Screened from the sun's glare, but warming to his generous heat, the forest held an indescribable perfume—the nutty, delicious air which, drawn into expanded lungs, fills one with holy calm, with the delight of being, of living, and so they rode in silent ecstasy, wrapped in the mystic charm of the Creator's work.

An hour of travel and they met a party of Finnerty's men carrying one of their number slung from a bamboo pole. He had been mauled by the black leopard. The story was soon told. The whole party with Bahadar had moved forward on Moti's trail, stopping when they felt she was near, the men spreading out with the object of bringing her in. In one of these encircling movements they had surrounded, without knowing it, the black leopard, and, in breaking through, the vicious animal had mauled one so that he would probably die.

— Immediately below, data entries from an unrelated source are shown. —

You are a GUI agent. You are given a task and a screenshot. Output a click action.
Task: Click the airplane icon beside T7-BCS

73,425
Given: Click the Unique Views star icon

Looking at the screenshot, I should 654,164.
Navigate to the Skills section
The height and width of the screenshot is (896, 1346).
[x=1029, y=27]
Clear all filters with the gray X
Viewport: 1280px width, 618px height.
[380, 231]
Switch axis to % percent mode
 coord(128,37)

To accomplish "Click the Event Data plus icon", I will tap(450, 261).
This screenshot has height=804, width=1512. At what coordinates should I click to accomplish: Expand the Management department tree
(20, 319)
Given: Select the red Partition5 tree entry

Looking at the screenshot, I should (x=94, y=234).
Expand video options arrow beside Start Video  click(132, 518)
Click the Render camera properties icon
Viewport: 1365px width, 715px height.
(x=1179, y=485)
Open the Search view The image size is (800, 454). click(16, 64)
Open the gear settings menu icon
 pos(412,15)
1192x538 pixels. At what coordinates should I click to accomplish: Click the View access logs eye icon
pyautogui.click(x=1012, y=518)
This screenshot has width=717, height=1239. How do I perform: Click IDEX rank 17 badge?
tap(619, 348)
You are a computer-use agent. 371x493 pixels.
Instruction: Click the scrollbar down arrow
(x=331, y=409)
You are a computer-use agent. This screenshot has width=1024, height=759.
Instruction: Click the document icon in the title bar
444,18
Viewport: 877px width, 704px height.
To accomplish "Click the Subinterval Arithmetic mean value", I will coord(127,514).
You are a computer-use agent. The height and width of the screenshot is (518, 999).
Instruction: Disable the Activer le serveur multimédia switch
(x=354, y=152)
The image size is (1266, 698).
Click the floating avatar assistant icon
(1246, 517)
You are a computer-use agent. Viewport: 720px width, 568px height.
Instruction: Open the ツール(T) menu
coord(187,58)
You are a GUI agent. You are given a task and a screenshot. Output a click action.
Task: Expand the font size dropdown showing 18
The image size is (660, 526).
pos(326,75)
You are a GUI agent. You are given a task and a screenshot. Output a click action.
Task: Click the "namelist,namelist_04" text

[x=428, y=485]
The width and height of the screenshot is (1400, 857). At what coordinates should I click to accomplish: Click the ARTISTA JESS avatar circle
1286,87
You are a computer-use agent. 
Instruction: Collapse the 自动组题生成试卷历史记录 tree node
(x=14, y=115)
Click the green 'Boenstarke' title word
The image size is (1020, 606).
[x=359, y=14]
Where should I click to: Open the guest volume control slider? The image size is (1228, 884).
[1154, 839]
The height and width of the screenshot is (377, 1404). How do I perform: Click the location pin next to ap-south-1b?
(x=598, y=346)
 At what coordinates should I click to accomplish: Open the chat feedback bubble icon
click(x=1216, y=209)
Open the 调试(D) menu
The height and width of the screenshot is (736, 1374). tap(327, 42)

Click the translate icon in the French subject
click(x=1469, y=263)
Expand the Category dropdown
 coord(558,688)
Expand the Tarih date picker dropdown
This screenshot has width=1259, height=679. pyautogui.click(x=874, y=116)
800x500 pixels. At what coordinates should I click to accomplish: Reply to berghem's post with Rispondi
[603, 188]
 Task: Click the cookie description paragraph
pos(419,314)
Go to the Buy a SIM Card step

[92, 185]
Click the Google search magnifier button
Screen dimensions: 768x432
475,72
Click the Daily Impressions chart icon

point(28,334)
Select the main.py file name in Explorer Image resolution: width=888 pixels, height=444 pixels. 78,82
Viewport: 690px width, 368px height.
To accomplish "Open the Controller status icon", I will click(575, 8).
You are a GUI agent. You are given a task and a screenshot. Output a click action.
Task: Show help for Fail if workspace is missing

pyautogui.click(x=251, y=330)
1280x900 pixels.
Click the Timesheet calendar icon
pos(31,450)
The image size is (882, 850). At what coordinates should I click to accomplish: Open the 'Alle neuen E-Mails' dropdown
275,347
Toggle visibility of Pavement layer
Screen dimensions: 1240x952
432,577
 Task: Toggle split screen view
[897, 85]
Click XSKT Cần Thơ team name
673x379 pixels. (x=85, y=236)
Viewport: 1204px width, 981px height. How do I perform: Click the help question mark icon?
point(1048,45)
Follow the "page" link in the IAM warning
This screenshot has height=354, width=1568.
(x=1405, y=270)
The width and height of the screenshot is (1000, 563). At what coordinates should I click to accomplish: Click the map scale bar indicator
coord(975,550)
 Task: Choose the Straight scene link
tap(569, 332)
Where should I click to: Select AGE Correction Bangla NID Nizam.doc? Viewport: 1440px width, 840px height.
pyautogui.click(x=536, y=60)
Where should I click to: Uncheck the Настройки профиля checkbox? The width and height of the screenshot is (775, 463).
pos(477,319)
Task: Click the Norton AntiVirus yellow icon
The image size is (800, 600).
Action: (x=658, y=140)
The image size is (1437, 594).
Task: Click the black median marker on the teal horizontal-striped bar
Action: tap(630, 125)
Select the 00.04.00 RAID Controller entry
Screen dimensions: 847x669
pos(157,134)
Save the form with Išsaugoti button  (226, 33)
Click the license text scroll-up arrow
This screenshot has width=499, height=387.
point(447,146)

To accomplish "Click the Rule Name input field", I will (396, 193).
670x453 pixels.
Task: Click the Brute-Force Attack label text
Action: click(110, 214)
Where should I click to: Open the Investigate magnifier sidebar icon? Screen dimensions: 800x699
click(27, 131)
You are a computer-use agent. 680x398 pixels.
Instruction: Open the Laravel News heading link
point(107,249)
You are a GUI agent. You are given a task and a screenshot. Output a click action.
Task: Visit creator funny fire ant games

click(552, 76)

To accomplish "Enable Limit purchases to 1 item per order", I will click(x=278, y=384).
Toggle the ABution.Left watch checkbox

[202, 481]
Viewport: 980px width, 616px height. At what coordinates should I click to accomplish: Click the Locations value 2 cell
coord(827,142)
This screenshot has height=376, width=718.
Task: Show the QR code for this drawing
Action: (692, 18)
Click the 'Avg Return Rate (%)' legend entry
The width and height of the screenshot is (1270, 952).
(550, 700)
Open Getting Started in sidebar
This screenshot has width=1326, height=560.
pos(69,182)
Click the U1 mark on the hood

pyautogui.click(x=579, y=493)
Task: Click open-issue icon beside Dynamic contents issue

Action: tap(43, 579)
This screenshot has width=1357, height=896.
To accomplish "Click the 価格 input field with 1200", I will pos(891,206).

The shikari, after he had asked the locality of this encounter, said: "It is toward Kohima."

"This shows that he is not a spirit, Mahadua; that he hasn't dissolved into air."

"Still, sahib, a spirit, leopard or tiger, can always change back."

"It proves to me," Swinton declared, "that there's an exit to that cave which we did not discover."

They had forgotten Lord Victor's presence, but the young man said blithely: "I say, I heard you two Johnnies had gone out after a leopard this morning. What luck?"

"He got away; he's just mauled this man. And it means"—Finnerty turned and faced Swinton—"that we've got to follow him up."

Finnerty's voice had scarcely ceased when the trumpeting of an elephant, loud and shrill, sounded ahead. "That's Raj Bahadar," Finnerty declared. "I expect Moti has come back with another walloping."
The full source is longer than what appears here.